In 1899 Grandpa bought 320 acres of land from John Wicks two miles north of the Onecho Church and built a large house for his growing family. Two daughters, Mary in 1900 and Martha in 1903, were born there to complete the family. His grandson, John Aeschliman, now farms the land.

Grandma Aeschliman died in Colfax in 1944 age 83 and is buried in Colfax cemetery with her husband Fred who died in March 1945 at age 86.

Onecho 1904(back row) Ed, Lou, Arnold, Will(front row) John, Ira, Fred, Mary, Martha, Rosina, Sam

THE RUBIN CONNECTION

The Rubin family from the Reichenbach District of Canton Bern, Switzerland is linked to the Aeschliman Family through marriage. Grandma Rosina (Rose) Rubin Aeschliman was the second child of Jakob and Magdalena (Mattie) Rubin. In the 1860’s and 70’s some of the Rubin family moved west to Canton Neuchatel probably because of religious persecution. It appears Rose moved there prior to 1880 where she met and married Fred Aeschliman in le Brenet, Canton Neuchatel. In 1884, they sailed to the US, settling in Iowa for three years before moving west to the town of Almota on the Snake River in Washington Territory.

In 1888 while Grandpa and Grandma were living in Almota, her youngest brother, William, came to visit her. He had come to the U.S. in 1882 and had been living in Ohio where some of the Rubin family was living. While he was in Almota he met Grandpa’s sister, Rose Aeschliman. They married in November 1888.

Eight children were born of their marriage: Willy, born in 1889, Emma, 1891, John, 1892, Alvin, 1897, Leslie, 1898, Pearl, 1900 and Harvey, 1904. Another son, Elmer, was born in 1895 but died as an infant. Their oldest son, Willy, drowned in the Snake River in 1914. William died in 1925 and his wife Rose died in 1952.

Onecho 1916(back row) Emma, Pearl, Harvey, Rose (Aeschliman), William(front row) John, Alvin, Leslie

The oldest brother, Edward and his wife Lena, came to the US in 1887. After living in Canton, Ohio for a few years, they and their four daughters moved to Onecho in 1889. They moved into the house on the school land in the canyon outside Almota that had recently been vacated by Grandpa and Grandma. Their oldest daughter died as a teen in 1907. The other three daughters married in the community and raised families. Lena acted as a midwife at the birth of many of the babies born in those early years in Onecho.
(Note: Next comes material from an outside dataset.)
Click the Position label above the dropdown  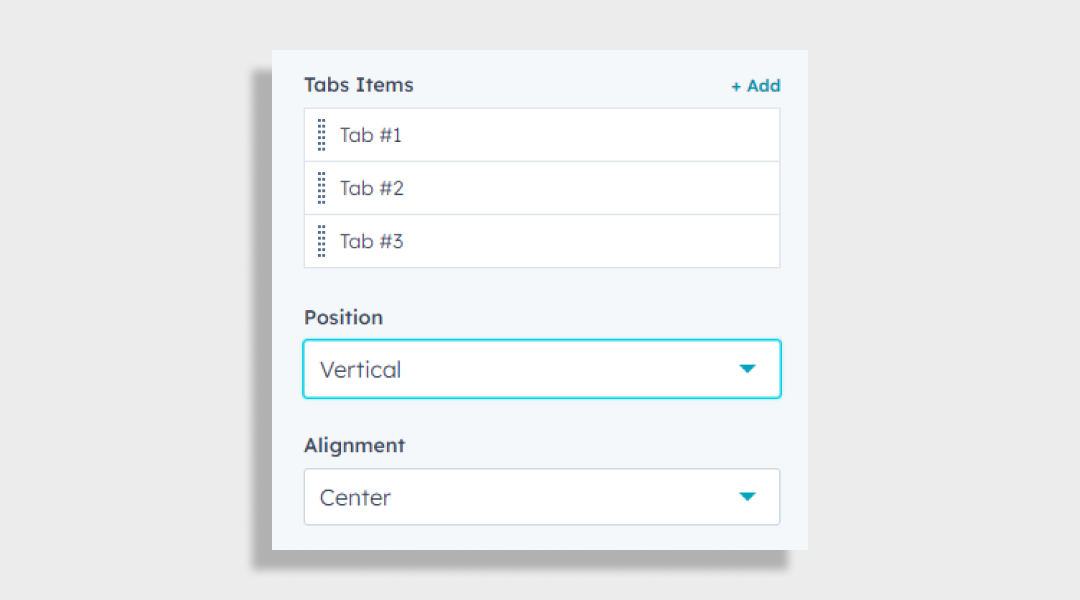coord(343,317)
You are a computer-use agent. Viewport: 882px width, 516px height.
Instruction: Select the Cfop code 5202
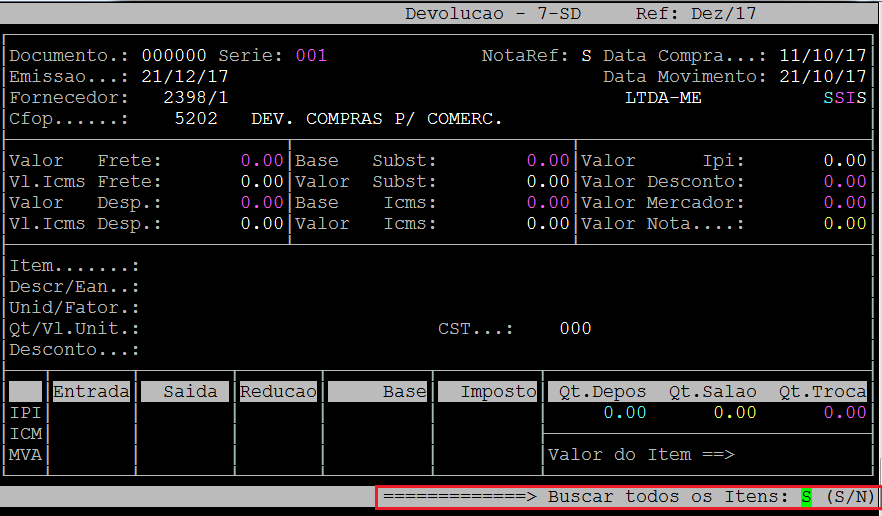(195, 119)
Edward died in 1923 and his wife Lena in 1952.

Almota Canyon about 1906(back row) Bertha, Emma, Pauline (seated) Lina, Louise, Edward

After her husband Jakob died, great grandmother Mattie Rubin came to the US and joined her children in the Onecho community around 1890. She was a charter member of the Mennonite church in 1893. She died at her daughter Rosina Aeschliman’s home in Onecho in 1901.